**THE EXERCISE:** Reproduce word for word the lines of the entries below, from the line containing "This screenshot has height=372, width=629." through the last line, and leave the pictures out of your answer.

**RECORD LIST:**
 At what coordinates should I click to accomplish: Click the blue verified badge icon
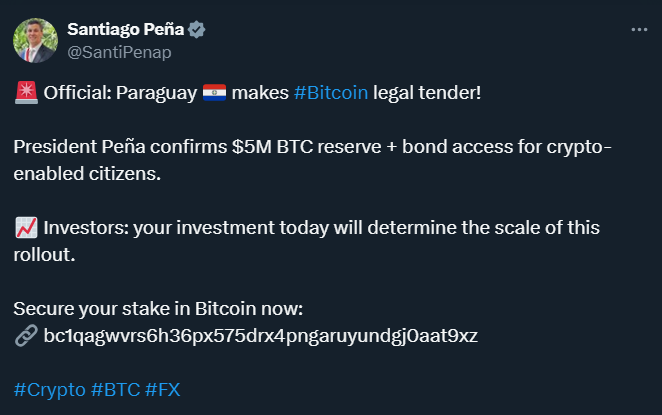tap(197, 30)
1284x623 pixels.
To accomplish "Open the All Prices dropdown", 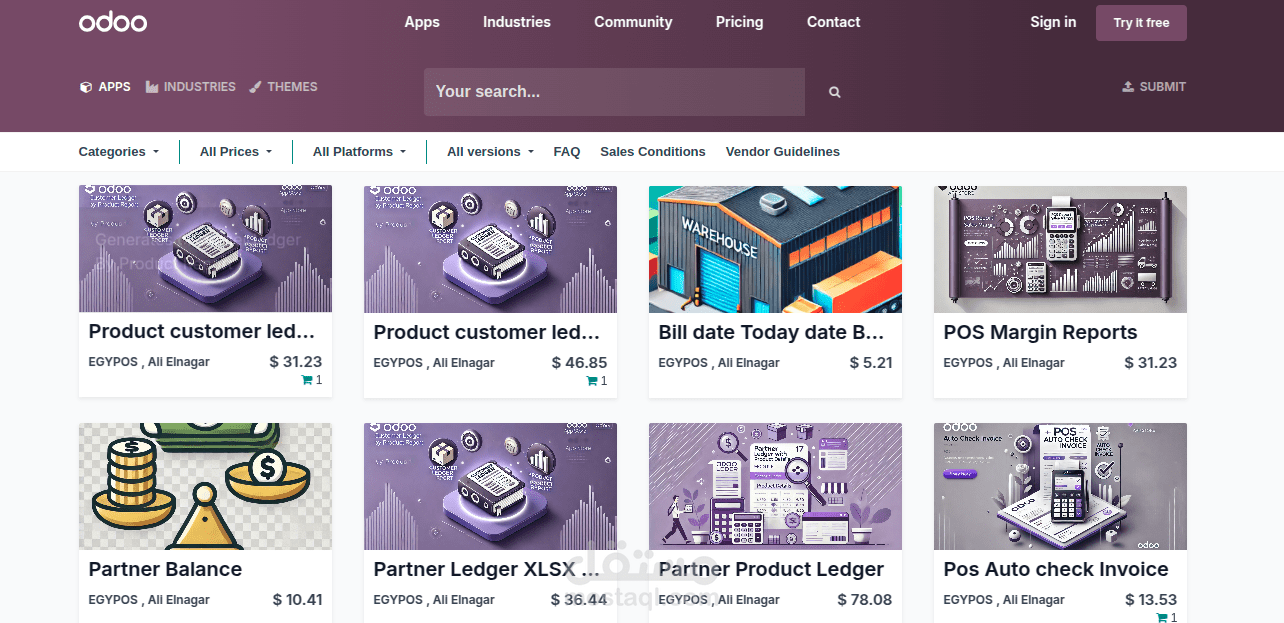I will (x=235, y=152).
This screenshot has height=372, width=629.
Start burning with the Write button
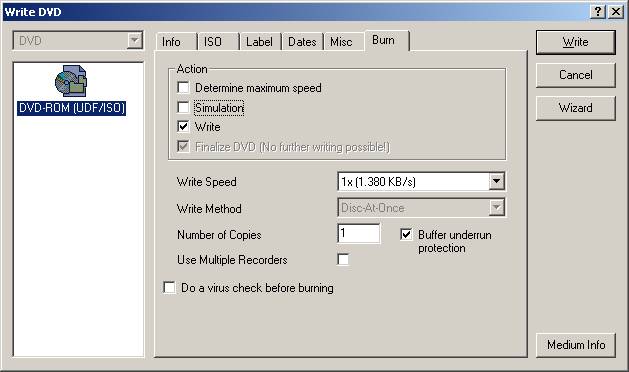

**RESULT OF THE TASK:**
This screenshot has height=372, width=629.
Start burning with the Write button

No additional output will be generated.